= What to work on =
Set down exactly, and only, the lines from the one with "Open the Monitoring top menu" to the final line of the entries, both included.

Stored items
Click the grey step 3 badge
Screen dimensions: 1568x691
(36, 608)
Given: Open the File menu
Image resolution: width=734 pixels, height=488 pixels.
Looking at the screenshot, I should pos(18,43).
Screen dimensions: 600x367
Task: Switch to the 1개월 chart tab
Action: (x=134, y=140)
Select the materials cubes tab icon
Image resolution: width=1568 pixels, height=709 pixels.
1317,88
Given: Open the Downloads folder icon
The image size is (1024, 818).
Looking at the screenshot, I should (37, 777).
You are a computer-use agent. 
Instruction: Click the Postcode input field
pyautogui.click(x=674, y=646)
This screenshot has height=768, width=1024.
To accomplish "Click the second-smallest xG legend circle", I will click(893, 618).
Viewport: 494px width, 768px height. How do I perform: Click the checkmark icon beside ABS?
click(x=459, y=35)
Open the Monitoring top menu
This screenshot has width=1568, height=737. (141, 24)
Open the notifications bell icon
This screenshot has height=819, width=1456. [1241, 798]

= Reply to the exercise =
Open the Monitoring top menu
This screenshot has width=1568, height=737. (141, 24)
Open the notifications bell icon
This screenshot has height=819, width=1456. [1241, 798]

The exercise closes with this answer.